20 magic items were highlighted in Io9's 2014 "The 20 Most WTF Magical Items in Dungeons & Dragons" list and the author described them as "magical items that I will simply call 'Artifacts of Dickishness' " — the article highlights items such as the Ring of Contrariness, the Ring of Bureaucratic Wizardry, the Brooch of Number Numbing and the Horn of Baubles.

==Inspirations==

=== Other fantasy stories ===
- The Hand and Eye of Vecna were inspired by items appearing within Michael Moorcock's Corum novels: A left hand and left eye which are able to grant whoever replaces their existing hand and eye with them unusual powers.
- Ioun stones (pronounced EYE-oon) are based on similar artifacts from Jack Vance's Dying Earth series. When functioning, these gemstones float in a circular pattern around their bearer's head, and grant various benefits based on their color and shape.
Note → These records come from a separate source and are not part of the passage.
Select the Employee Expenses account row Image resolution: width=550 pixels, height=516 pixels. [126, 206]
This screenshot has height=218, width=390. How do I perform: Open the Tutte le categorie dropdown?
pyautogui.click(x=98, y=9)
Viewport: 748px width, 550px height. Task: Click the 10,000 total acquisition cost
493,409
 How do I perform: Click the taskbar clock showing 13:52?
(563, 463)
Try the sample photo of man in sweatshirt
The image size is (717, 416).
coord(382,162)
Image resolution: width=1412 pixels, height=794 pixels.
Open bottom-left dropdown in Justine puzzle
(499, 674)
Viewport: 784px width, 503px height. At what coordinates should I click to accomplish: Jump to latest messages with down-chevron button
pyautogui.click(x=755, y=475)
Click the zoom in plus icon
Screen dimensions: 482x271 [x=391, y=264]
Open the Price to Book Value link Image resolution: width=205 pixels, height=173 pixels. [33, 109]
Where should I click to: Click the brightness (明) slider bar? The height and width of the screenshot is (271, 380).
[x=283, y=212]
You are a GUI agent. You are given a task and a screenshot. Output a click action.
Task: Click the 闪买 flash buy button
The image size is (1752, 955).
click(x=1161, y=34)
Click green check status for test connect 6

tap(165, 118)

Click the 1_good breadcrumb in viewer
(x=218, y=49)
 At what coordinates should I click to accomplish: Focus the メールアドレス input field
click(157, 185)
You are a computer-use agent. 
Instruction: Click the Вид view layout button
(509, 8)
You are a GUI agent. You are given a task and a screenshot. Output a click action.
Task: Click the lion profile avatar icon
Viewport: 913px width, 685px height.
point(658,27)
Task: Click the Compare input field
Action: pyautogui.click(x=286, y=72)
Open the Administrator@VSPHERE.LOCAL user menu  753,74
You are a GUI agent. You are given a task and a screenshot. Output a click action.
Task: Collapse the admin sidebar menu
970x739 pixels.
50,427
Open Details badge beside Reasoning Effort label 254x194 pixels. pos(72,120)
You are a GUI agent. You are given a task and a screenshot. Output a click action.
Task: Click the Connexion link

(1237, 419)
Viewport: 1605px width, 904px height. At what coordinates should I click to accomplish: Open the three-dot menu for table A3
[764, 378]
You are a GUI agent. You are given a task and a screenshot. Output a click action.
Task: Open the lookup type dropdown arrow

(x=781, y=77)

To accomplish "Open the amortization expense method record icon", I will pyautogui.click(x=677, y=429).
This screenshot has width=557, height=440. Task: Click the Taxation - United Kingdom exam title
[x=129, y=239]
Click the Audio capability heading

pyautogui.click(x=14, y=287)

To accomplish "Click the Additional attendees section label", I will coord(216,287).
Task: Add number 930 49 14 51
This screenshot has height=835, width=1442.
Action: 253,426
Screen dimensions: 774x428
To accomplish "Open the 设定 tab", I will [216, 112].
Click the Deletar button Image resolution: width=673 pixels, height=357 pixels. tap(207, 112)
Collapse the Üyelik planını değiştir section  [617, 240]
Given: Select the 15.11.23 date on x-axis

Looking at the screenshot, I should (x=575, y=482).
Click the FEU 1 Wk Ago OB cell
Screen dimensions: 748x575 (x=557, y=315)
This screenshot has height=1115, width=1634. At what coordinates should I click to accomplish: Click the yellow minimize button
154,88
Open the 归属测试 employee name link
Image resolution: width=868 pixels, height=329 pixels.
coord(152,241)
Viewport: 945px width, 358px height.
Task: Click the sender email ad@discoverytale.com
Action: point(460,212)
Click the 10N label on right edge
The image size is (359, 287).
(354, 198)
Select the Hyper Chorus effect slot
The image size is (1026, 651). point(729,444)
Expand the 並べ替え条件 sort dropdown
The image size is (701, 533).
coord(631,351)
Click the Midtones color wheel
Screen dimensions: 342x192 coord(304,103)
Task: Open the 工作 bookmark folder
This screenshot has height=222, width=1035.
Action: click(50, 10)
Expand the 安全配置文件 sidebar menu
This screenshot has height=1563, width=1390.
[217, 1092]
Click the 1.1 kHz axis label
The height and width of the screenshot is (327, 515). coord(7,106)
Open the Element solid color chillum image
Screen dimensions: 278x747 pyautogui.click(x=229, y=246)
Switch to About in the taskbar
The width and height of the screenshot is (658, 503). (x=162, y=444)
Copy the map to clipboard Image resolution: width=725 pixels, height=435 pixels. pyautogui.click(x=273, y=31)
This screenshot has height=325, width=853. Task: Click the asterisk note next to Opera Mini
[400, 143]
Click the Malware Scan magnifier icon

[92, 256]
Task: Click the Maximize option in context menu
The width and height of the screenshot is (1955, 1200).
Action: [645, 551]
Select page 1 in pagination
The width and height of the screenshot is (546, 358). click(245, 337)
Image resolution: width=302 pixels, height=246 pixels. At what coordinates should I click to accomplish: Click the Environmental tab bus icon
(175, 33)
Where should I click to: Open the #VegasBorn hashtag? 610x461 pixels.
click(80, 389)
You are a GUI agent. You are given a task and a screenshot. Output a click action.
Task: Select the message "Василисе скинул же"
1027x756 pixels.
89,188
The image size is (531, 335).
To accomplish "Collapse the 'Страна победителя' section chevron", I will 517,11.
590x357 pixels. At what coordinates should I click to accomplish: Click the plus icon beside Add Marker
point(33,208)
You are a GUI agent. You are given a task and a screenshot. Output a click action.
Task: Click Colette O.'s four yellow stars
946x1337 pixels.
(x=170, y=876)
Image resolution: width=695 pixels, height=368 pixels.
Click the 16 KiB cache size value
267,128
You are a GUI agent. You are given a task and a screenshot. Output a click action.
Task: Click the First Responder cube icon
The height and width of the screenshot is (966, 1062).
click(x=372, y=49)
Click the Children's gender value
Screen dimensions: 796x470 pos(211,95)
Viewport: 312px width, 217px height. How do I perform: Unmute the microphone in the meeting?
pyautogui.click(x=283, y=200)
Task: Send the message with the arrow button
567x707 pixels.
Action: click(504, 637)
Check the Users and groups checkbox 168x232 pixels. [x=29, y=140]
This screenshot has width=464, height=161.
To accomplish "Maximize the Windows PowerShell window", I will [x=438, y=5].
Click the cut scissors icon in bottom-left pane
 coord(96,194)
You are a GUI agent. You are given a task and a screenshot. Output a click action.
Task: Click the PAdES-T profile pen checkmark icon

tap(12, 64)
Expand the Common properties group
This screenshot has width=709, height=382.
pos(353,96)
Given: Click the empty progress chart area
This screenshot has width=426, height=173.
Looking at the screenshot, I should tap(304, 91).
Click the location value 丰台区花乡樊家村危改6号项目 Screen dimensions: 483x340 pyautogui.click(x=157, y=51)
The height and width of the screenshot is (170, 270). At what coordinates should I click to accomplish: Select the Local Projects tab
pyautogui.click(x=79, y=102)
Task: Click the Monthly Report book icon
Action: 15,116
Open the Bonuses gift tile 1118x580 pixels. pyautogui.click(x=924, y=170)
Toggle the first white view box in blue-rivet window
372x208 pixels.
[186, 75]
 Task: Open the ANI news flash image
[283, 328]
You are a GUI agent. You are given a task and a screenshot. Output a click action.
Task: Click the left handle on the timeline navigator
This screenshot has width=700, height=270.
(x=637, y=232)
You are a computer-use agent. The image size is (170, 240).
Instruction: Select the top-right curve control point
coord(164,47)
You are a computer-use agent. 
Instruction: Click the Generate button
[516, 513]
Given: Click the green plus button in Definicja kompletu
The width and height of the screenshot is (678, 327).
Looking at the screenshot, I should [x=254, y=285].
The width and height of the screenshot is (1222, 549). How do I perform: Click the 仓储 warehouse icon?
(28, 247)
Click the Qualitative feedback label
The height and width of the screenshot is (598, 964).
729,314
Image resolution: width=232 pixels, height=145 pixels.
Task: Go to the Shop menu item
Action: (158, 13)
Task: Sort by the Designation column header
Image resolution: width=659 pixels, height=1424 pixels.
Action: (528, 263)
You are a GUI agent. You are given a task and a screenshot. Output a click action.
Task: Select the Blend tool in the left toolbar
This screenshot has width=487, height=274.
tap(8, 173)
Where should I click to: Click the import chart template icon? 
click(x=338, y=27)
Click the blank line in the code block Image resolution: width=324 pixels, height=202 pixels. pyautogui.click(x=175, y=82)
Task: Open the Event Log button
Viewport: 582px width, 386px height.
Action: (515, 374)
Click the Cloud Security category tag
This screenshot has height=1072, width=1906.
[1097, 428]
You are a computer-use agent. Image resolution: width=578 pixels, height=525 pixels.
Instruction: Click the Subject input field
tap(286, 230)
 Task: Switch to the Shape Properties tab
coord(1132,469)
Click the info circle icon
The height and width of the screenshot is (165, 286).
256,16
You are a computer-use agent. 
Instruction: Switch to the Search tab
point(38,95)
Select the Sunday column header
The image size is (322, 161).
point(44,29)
In the original Jack Vance stories Ioun stones are highly prized by arch-magicians, and are acquired from a race known as the archveults, who mine them from remnants of dead stars (in his book Rhialto the Marvellous). In 2E Dungeons & Dragons it had been conjectured in Dragon magazine that Ioun stones instead come from the Positive Material Plane. Dragon #174 featured an article that included many dozens of new types of ioun stone, as well as an article about an elemental lord who hoards ioun stones on his home plane of radiance. Under 3.0/3.5 editions of the rules they are instead manufactured by spellcasters in the same manner as other magical items.
- The Vorpal Sword is taken from Lewis Carrol's poem "Jabberwocky". In Dungeons & Dragons, the sword has specific properties relating to beheading, which is the method the blade in the poem uses to slay the titular monster.

=== Folklore and mythology ===
- The Carpet of Flying is based upon the magic carpet of Persian mythology, later popularized in media through 1001 Arabian Nights and other adaptations.